One of the most common causes of smoky combustion is soot formation on the heating surfaces. This is easily corrected by cleaning. Other possible causes of smoky combustion include the following:
• Insufficient draft
• Poor fuel supply
• Fuel pump malfunctioning
• Defective firebox
• Incorrectly adjusted draft regulator
• Defective oil-burner nozzle
• Wrong size oil-burner nozzle
• Improper fan delivery
• Excessive air leaks in boiler or furnace
• Unsuitable fuel-air ratio
Net stack temperatures in excess of 700°F for conversion units and 500°F for packaged units are considered abnormally high. The net stack temperature is the difference between the temperature of the flue gases inside the pipe and the room air temperature outside. For example, if the flue gas temperature is 600°F and the room temperature is 75°F , then the net stack temperature is 525°F (600°F – 75°F = 525°F).
A 200/1000°F stack thermometer is used to measure the flue gas temperature. The thermometer stem is inserted through a hole drilled in the flue pipe (see Figure 1-42). A high stack temperature may be caused by any of the following:
• Undersized furnace
• Defective combustion chamber
• Incorrectly sized combustion chamber
• Lack of sufficient baffling
• Dirty heating surfaces
• Excessive draft
• Boiler or furnace overfired
• Unit unsuited to automatic firing
• Draft regulator improperly adjusted
When the carbon dioxide (CO2) content of the flue gas is too low (less than 8 percent), heat is lost up the chimney and the unit operates inefficiently. This condition is usually caused by one of the following:
• Underfiring the combustion chamber
• Burner nozzle is too small
• Air leakage into the furnace or boiler
When the carbon dioxide content is too high, the furnace operation is generally characterized by excess smoke and/or pulsations and other noises. A high carbon dioxide content is usually caused by insufficient draft or an overfired burner.
The carbon dioxide reading is also taken through a hole drilled in the flue pipe with a CO2 indicator (see Figure 1-43). The CO2 indicator is used as shown in Figure 1-44. The results are indicated by a test liquid on a scale calibrated in %CO2.
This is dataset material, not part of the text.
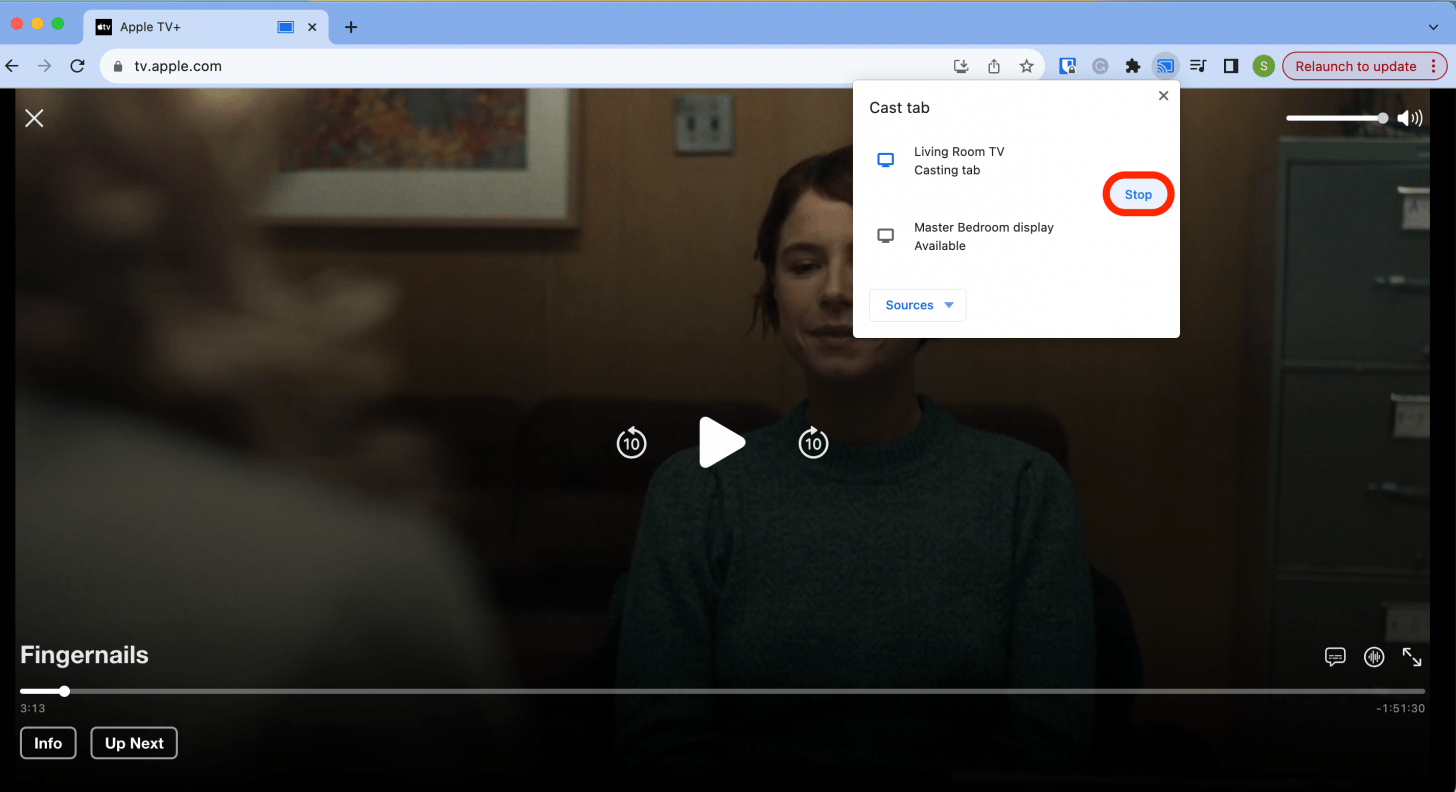
Task: Toggle the Chrome side panel
Action: click(x=1231, y=66)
A correct draft is essential for efficient burner operation. Insufficient draft can make it almost impossible to adjust the oil burner for its highest efficiency. Excessive draft can reduce the percentage of carbon dioxide in the flue gases and increase the stack temperature.
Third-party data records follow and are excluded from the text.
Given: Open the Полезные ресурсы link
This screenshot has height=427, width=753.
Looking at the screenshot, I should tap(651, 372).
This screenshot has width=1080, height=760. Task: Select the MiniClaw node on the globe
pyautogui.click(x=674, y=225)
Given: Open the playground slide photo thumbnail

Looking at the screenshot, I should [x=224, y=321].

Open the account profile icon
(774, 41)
For the most efficient operating characteristics, the overfire draft generally should be not less than 0.02 inch wg. Smoke and odor often occur when the overfire draft falls below 0.02 inch wg.
It may be necessary to adjust the barometric draft regulator to obtain the correct overfire draft. If it is not possible to adjust the overfire draft for a –0.01 to 0.02 inch wg, install a mechanical draft inducer between the chimney and the barometric draft regulator.
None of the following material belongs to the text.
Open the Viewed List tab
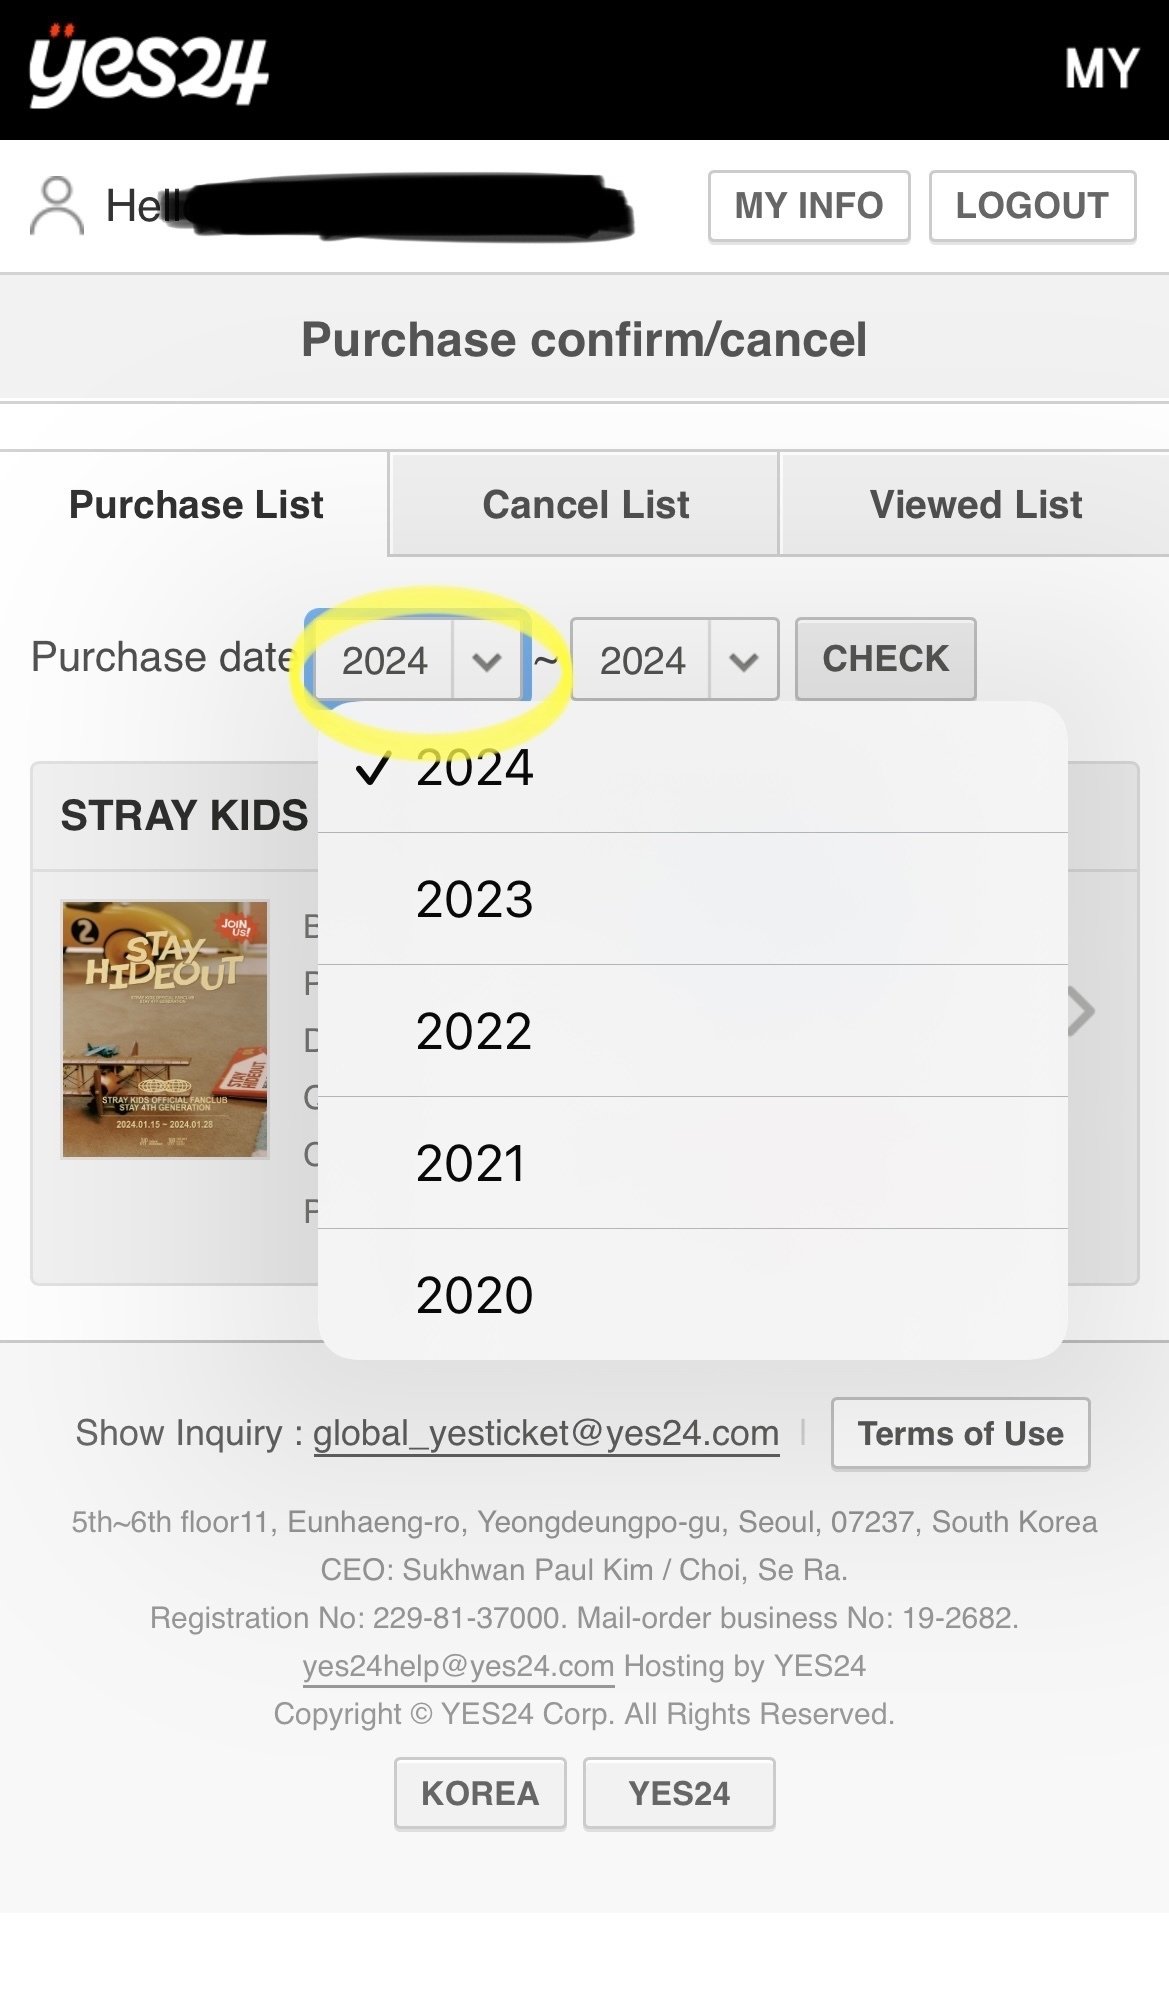 click(975, 505)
The primary air band should be adjusted to a 0+ smoke or until a hard clean flame is visible. A clean flame is preferred to one with high carbon dioxide. Adjust the overfire draft for a –0.01 to a –0.02 inch wg. An excessive overfire draft condition will cause high stack temperature and inefficient operation. A too low or positive draft over the fire will usually cause the flue gases and fumes to seep into the space upon startup or shutdown.
The flue pipe draft in most residential oil burners is between 0.04 and 0.06 inches of water. This is sufficient to maintain a draft of 0.02 inches in the firebox.
The furnace or boiler draft is measured with a draft gauge as shown in Figure 1-45. A hole is drilled in either the fire door (overfire draft measurement) or flue pipe (flue pipe draft measurement), and the unit is run for approximately 5 minutes. The draft tube is then inserted into the test hole, and the gauge is read (see Figure 1-46).